Many of the publicly traded, real-life companies that sponsored the fictional race team in “F1 The Movie” experienced outsize gains in their stock prices in the days following the film’s release, according to data shared with SBJ. That is a positive early indicator for the companies that are hoping for a big ROI from the hit film. The Apple Original Films production is entering its third week with $393M grossed so far, a hefty tally that suggests ample exposure for the roughly dozen brands that received product placement in the movie, which cost a reported $200M to make. Apple and Jerry Bruckheimer films made a combined $40M in sponsor revenue from the film, SBJ first reported, with the publicly traded Expensify taking the title sponsor position.
Brian Walkup, Rollins College Crummer Graduate School of Business professor of finance, and sports marketing consultant Jonathan Jensen analyzed trading for seven publicly traded companies that have placement in the movie and found that all of their stocks increased in value. They were Expensify, Tommy Hilfiger, SharkNinja, Mercedes-Benz, EA Sports, Heineken and T-Mobile. Walkup compared their one-day trading from Friday before the opening weekend to the firms’ stock price at the close of trading the next Monday. Walkup said the seven stocks averaged a 2.46% increase, including gains of 4.29% for Tommy Hilfiger, 4.08% for SharkNinja, 3.77% for Expensify, 2.42% for Mercedes and 1.94% for T-Mobile. Taken together, that represents a leap of $7.8B in market cap. Walkup analyzed the data again a week later and found further gains averaging 3.35% for the seven companies.

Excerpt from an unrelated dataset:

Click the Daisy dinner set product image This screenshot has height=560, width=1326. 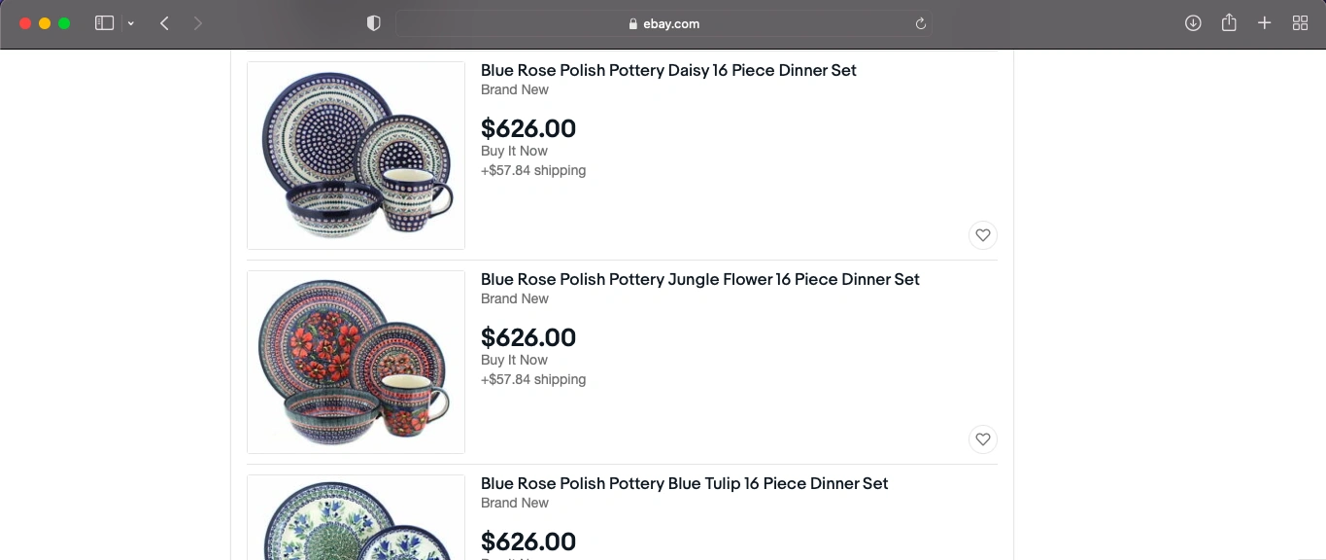pos(356,156)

DRIVING GROWTH: A second positive indicator about the potential benefits for the film for sponsors emerged last week in the form of a research note from Bank of America. Alexander Perry, an analyst for the bank, increased his price target for SharkNinja stock from $125 a share to $130, and wrote: “We believe SN’s recent sponsorship of Brad Pitt’s racing team in the new F1 Movie should help drive global brand growth at a time when SN is focused on formally marketing SN as one entity and expanding its presence in [Europe, Middle East and Africa], especially in France & Germany, which are the movie’s #3 and #5 highest grossing markets.” SharkNinja stock is up about 15% year to date. One of the major aims of the deal for SharkNinja was to promote the two brands, Shark and Ninja, together for the first time after previously marketing them separately, the company told Women’s Wear Daily. The brands were merged in 2015. Expensify, the expense management software company that says it has 15 million users, has had a much tougher slog in 2025. Its stock is down 38% year to date. While Expensify did see an initial boost in its stock price after the film came out, it is now down 5.4% over the last month overall.

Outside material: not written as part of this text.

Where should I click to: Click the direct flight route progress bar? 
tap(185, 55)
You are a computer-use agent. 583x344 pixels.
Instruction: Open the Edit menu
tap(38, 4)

REVVED-UP IMPRESSIONS: Expensify CFO Ryan Schaffer went on Fast Company’s “Brand New World” podcast and said that part of the company’s strategy with the sponsorship was “we’re going to spend ‘X’ amount, and then a bunch of other companies are going to spend many, many, many multiples of our investment to get these images out into the world, so this is a way to get a huge outsized ROI just in terms of awareness and impressions versus the alternative is, ‘OK, we’re going to spend that money on ad words or give it to some influencer or something.’ The amount of impressions, it’s a huge multiplier. Other companies much larger than ours are going to be promoting our logo, not on purpose, but they’re going to be promoting images ... by the nature of this sponsorship.” Google Trends data showed that searches for Expensify last month were at their highest level since August ‘22, while the all-time high was in February 2019 when it ran a Super Bowl ad.